Cell-penetrating peptides (CPPs) are a promising class of short peptides with the ability to translocate across the cell membrane.

In general, CPPs can be divided into three classes: Cationic, amphipathic and hydrophobic. Cationic peptides are a class of peptides that contain a high positive charge such as arginine-based peptides R8. Amphipathic CPPs are chimeric peptides such as SV40 NLS PKKRKV. Hydrophobic CPPs are derived from signal peptide sequences and contain only apolar residues such as transportan and stapled peptides.

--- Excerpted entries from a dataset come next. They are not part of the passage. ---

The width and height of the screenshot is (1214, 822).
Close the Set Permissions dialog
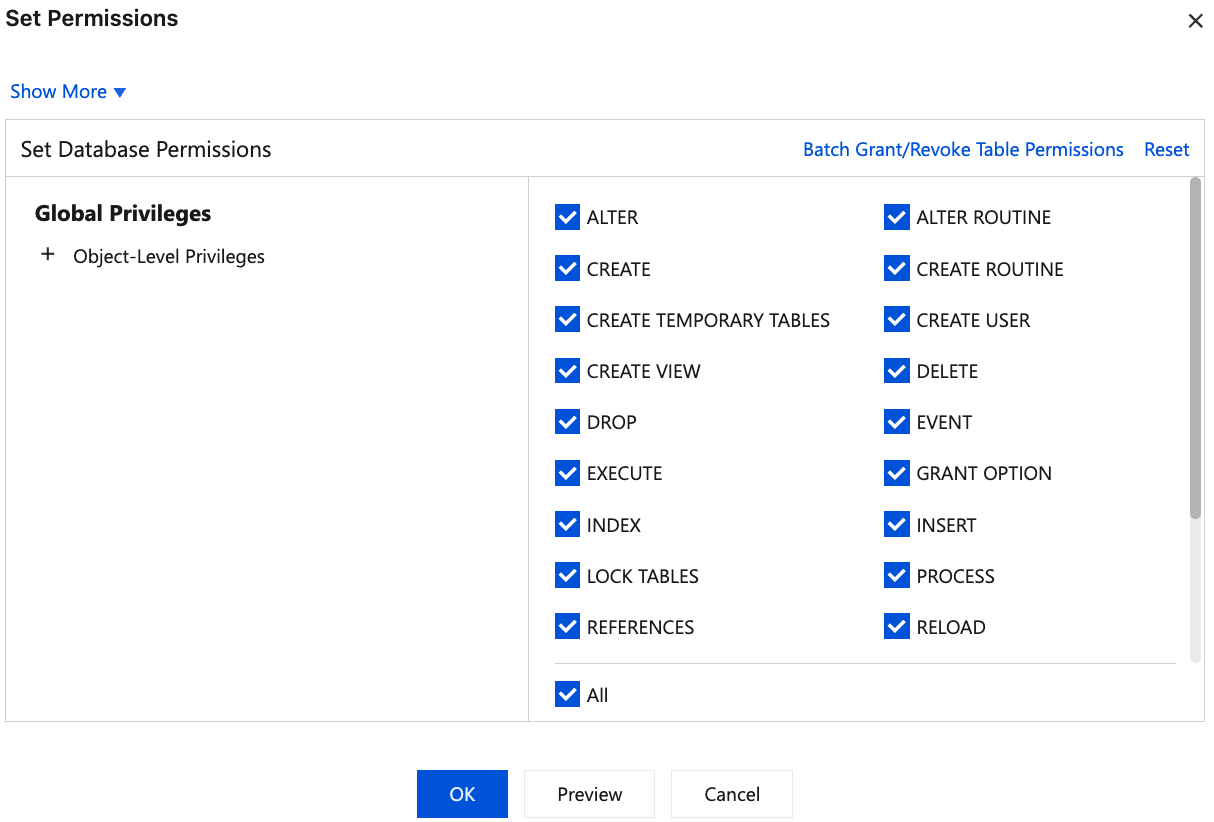click(1195, 21)
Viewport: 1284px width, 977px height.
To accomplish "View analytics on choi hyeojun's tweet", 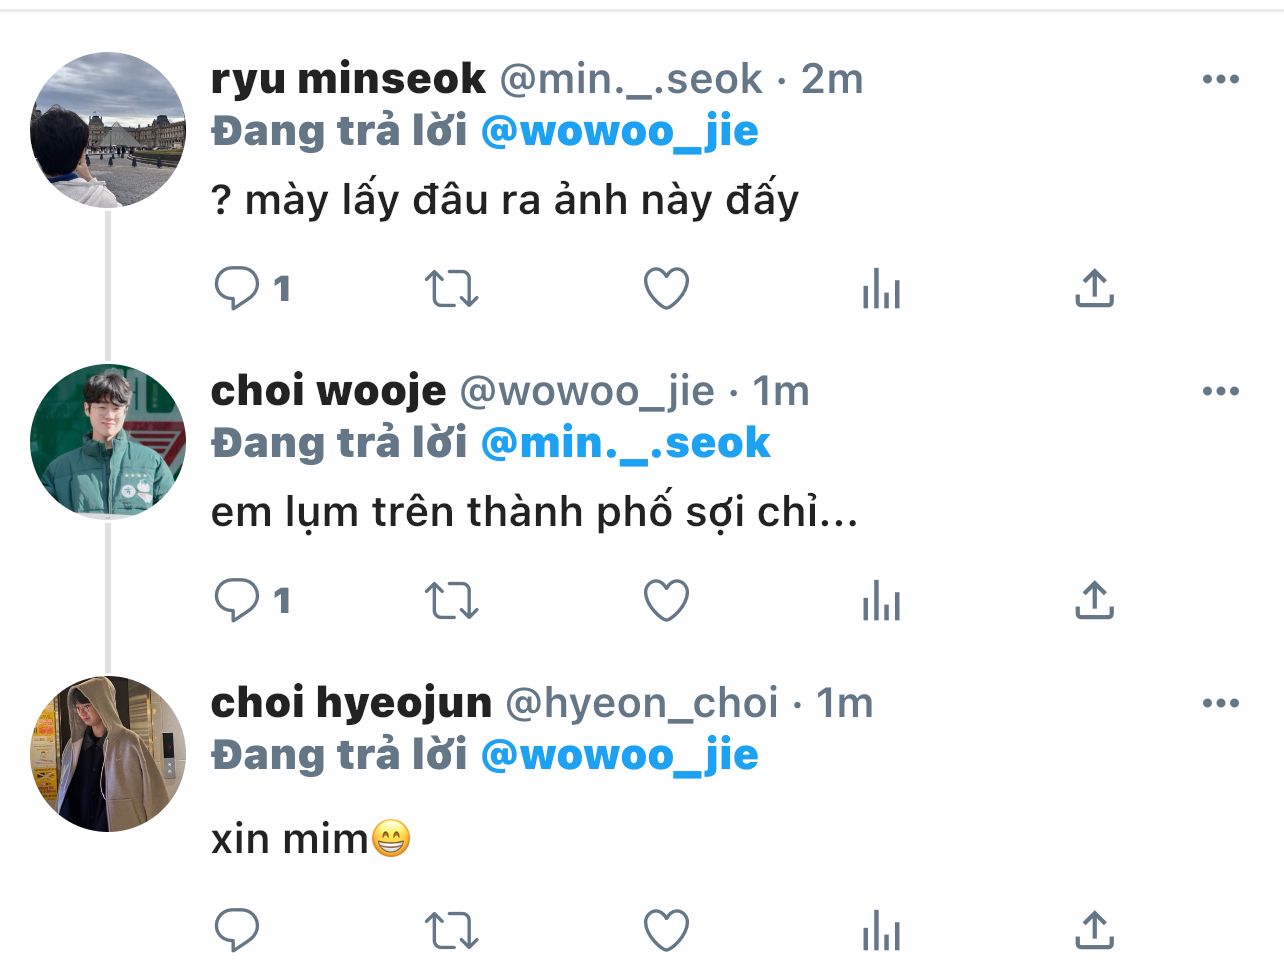I will [x=881, y=930].
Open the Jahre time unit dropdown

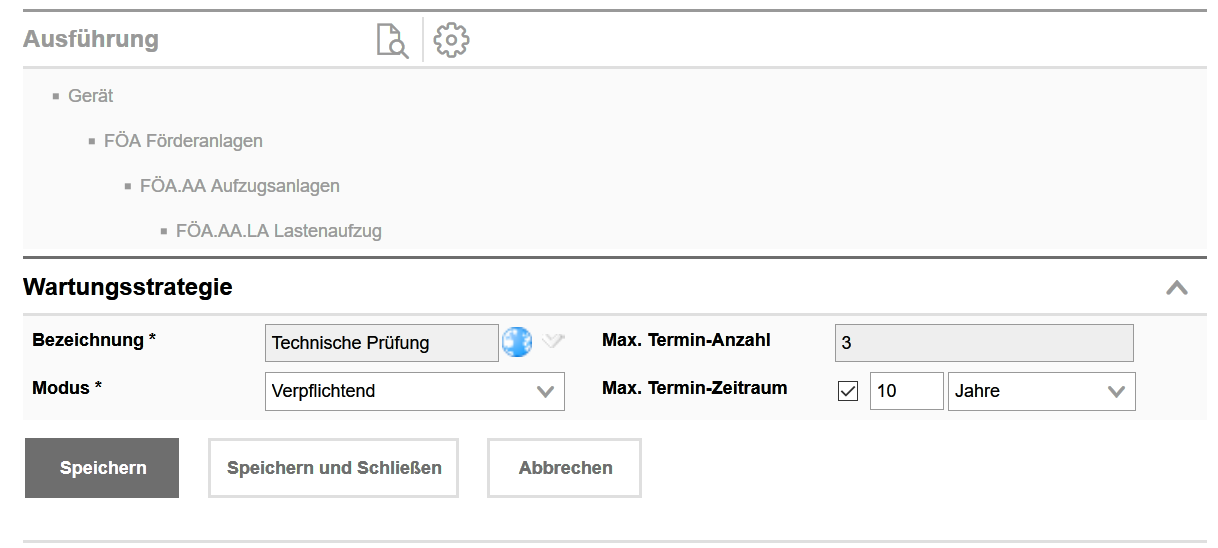pos(1041,391)
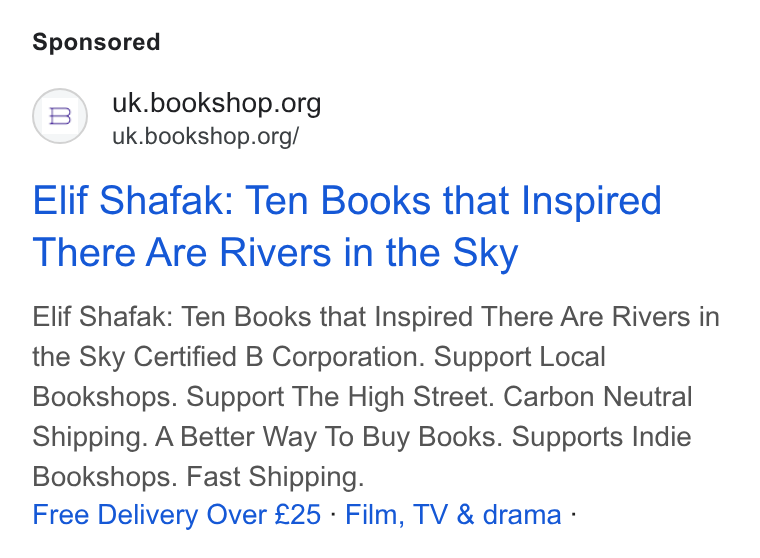Click separator dot after Free Delivery Over £25
Screen dimensions: 760x558
click(333, 514)
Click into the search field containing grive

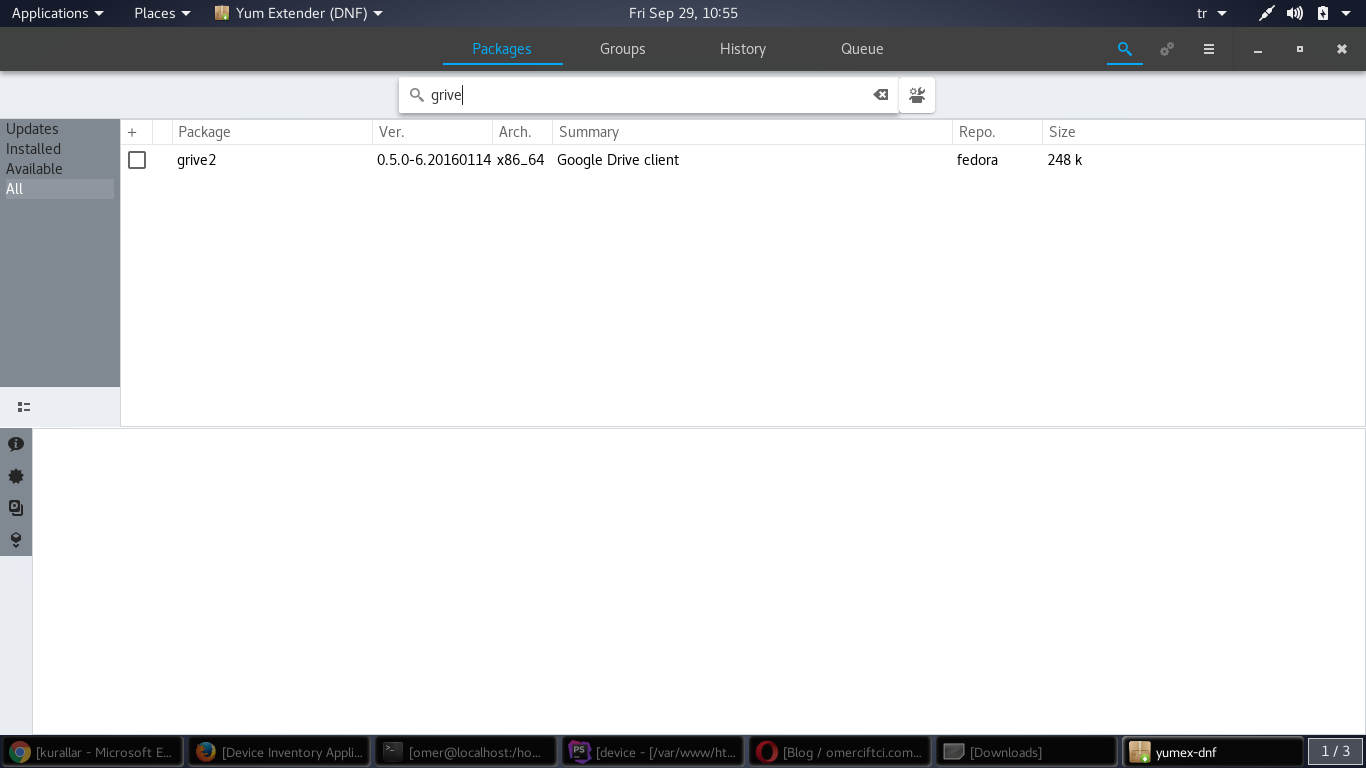tap(640, 95)
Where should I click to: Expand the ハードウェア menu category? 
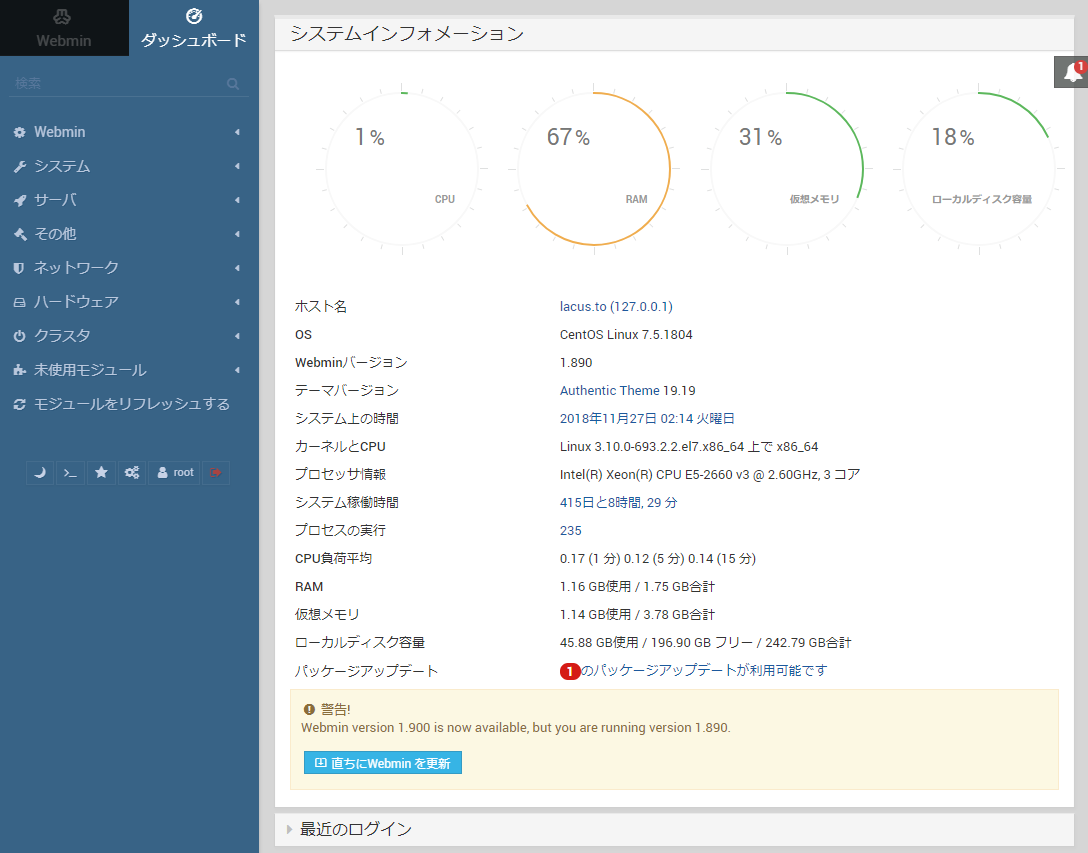76,302
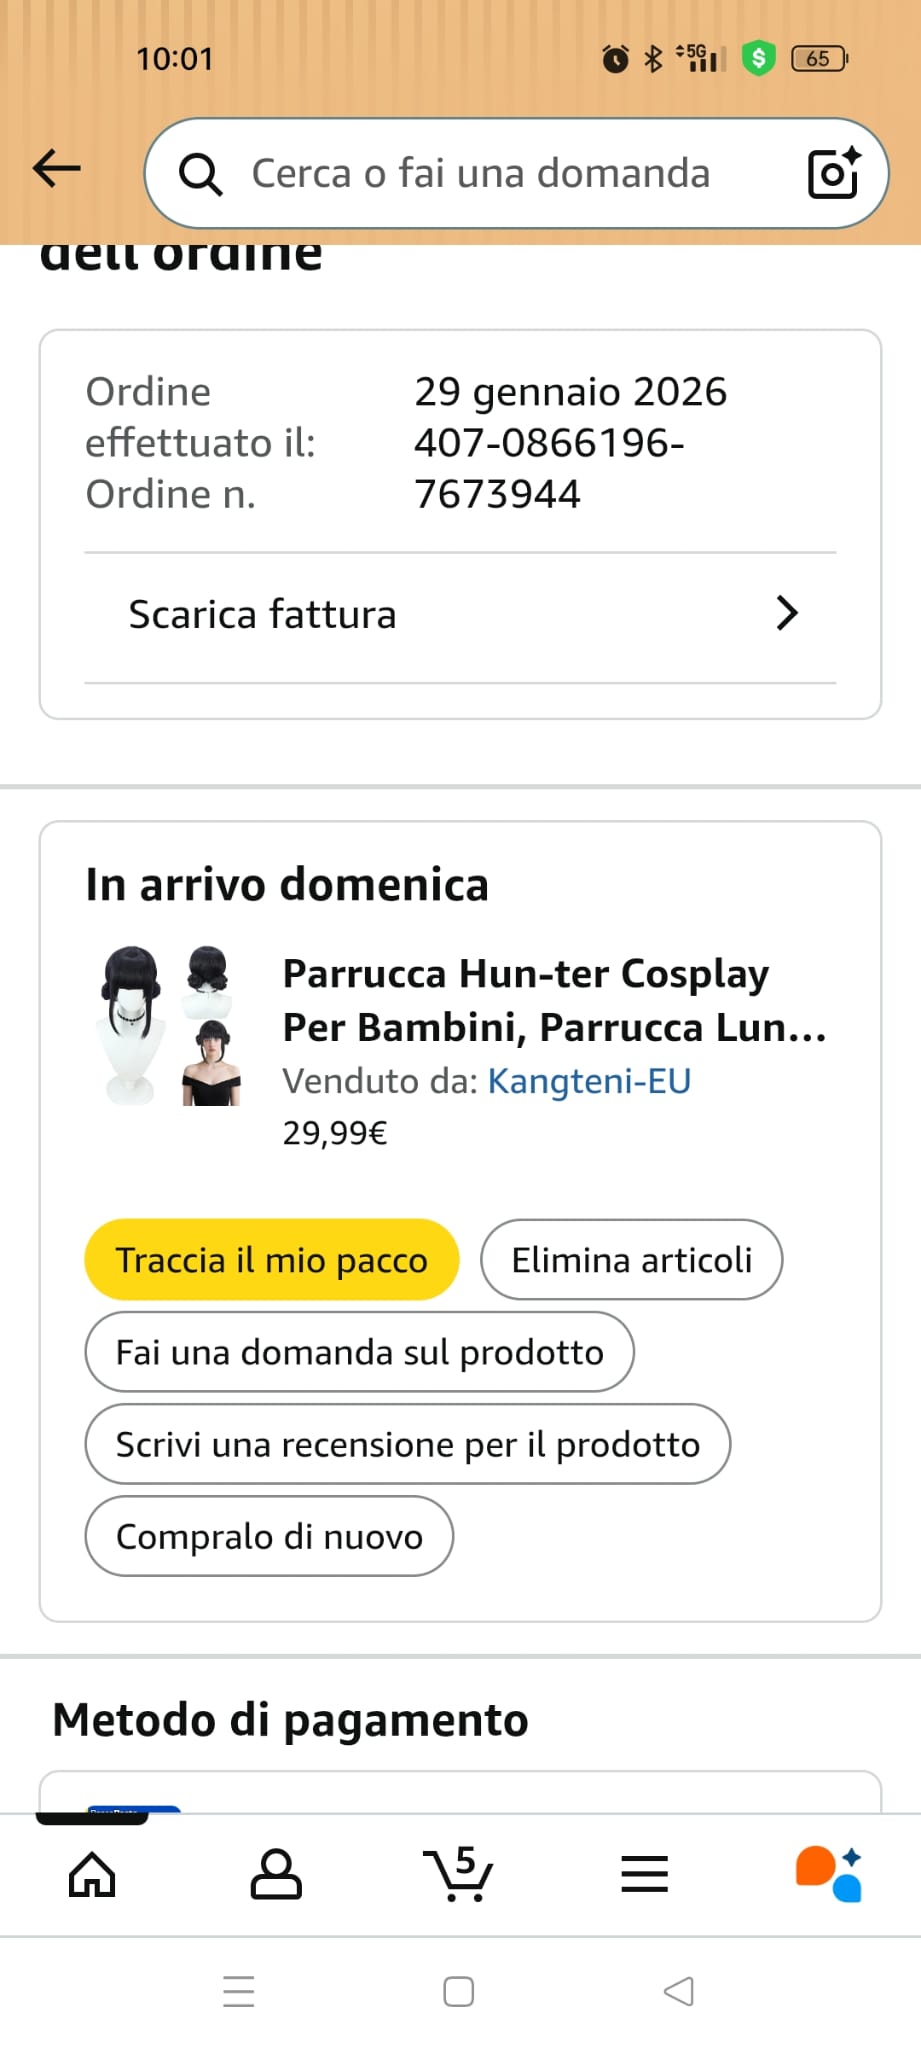
Task: Open camera visual search icon
Action: click(833, 173)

CPPs have been widely used as a delivery vector due to their high transduction efficiency and capacity for delivering large molecules into a cell. CPPs have the capability to deliver various cargoes without causing any cellular injury. Thus, a wide range of CPP applications are being developed, such as imaging agents and vehicles to deliver therapeutic drugs, small interfering RNA (siRNA), nucleotides, proteins, and peptides.

Application of cell-penetrating peptides:

1. Imaging: CPPs can function as vectors to carry fluorescent particles into cells due to their internalization properties and have become promising tools for delivering imaging agents, contrast agents, and quantum dots in the field of imaging. The advantage of such imaging technology is the ability to visualize and quantify biomarkers or biochemical and cellular processes, detect the stage of diseases, identify the extent of disease, and measure the effect of treatment.
2. Anti-inflammation therapy: Antisense peptide nucleic acids (PNAs) have been shown to specifically inhibit gene expression and growth of E.coli, and are a promising anti-inflammation agent.
3. Tumor therapy: CPP-delivered anticancer therapeutics can increase the cellular membrane permeability of anticancer drugs
   to target tumor cells, expanding the broad application of CPPs in tumor therapy.
4. Nucleic acid and protein delivery: CPPs can facilitate the cellular uptake of large molecules and have been developed as a delivery tool for nucleic acids and proteins. siRNA has been widely used for gene silencing and used to treat diseases such as cancer, infectious diseases, and genetic disorders.
5. Viral delivery: CPPs can also be applied to enhance the efficiency of viral transduction. CPP‑modified Adv as a delivery vector is an attractive tool for transducing cells and gene therapy.